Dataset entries
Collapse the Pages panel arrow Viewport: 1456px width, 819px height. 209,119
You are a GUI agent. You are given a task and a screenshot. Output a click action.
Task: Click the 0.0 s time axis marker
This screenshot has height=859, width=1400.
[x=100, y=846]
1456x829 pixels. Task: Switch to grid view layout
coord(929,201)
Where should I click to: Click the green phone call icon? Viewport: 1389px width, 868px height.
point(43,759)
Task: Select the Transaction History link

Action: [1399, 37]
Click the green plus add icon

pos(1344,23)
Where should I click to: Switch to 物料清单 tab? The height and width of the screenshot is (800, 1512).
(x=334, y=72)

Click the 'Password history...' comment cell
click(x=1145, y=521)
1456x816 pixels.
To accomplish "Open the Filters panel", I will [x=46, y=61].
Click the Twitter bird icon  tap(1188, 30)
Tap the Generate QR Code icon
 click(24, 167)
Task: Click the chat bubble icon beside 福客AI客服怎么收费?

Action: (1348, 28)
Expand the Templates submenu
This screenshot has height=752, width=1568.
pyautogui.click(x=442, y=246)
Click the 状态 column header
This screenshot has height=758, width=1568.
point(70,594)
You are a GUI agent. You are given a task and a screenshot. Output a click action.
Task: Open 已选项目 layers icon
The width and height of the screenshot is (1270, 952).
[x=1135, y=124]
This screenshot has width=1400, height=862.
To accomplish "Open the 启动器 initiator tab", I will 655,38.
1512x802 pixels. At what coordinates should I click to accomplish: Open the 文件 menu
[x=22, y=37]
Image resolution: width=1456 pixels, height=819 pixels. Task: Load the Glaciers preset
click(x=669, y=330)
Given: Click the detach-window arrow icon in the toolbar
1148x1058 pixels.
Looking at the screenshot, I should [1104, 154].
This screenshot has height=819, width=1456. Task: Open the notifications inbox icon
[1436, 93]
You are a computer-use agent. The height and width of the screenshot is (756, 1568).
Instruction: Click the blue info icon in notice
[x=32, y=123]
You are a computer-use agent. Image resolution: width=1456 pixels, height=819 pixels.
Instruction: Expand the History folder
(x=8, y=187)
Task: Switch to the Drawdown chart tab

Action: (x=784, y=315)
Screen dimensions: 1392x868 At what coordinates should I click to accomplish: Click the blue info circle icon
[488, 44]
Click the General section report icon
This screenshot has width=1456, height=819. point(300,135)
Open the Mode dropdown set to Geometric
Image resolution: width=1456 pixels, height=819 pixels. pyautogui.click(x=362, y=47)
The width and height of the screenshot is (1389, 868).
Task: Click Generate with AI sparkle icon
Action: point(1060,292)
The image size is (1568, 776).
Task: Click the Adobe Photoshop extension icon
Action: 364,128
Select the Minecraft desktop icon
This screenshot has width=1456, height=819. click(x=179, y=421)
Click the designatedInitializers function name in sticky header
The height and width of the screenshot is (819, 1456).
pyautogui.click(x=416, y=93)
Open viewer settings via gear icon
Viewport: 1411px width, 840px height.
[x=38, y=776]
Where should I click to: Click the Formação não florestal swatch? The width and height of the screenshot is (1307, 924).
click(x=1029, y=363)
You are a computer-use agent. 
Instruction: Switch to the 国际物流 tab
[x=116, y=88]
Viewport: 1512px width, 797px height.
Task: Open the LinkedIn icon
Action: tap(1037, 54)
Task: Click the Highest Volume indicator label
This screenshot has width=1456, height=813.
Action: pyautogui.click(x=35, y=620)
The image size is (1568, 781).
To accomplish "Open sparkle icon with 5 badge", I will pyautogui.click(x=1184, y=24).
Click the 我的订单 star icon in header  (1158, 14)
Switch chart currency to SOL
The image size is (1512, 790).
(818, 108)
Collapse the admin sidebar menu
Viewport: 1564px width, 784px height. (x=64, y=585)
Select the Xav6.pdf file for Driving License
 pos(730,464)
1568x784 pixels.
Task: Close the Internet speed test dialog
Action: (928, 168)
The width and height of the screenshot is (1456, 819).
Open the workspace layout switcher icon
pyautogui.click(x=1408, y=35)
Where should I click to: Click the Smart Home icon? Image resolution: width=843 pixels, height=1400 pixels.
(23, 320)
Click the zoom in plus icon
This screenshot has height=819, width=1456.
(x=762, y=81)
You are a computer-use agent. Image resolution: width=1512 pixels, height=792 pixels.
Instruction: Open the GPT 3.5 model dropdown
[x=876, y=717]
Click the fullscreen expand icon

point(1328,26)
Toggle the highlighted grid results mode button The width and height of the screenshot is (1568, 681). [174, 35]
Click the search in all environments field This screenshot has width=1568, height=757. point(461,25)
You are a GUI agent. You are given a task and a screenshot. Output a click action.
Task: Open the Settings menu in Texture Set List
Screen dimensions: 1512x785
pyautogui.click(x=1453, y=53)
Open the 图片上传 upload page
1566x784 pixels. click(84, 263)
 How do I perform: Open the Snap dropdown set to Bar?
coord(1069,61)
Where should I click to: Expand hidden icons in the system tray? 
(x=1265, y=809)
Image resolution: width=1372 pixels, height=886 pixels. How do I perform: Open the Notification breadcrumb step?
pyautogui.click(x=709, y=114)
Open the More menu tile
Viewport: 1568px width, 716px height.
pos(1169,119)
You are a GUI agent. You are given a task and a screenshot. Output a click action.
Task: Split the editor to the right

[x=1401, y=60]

- WHAT YOU SHOULD DO -
Restate word for word the lines of the data above, starting at the line containing "Click the Twitter" and ending at the line containing "Click the 状态 column header", both included, and nothing more.

- WRITTEN SOLUTION -
Click the Twitter bird icon  tap(1188, 30)
Tap the Generate QR Code icon
 click(24, 167)
Task: Click the chat bubble icon beside 福客AI客服怎么收费?

Action: (1348, 28)
Expand the Templates submenu
This screenshot has height=752, width=1568.
pyautogui.click(x=442, y=246)
Click the 状态 column header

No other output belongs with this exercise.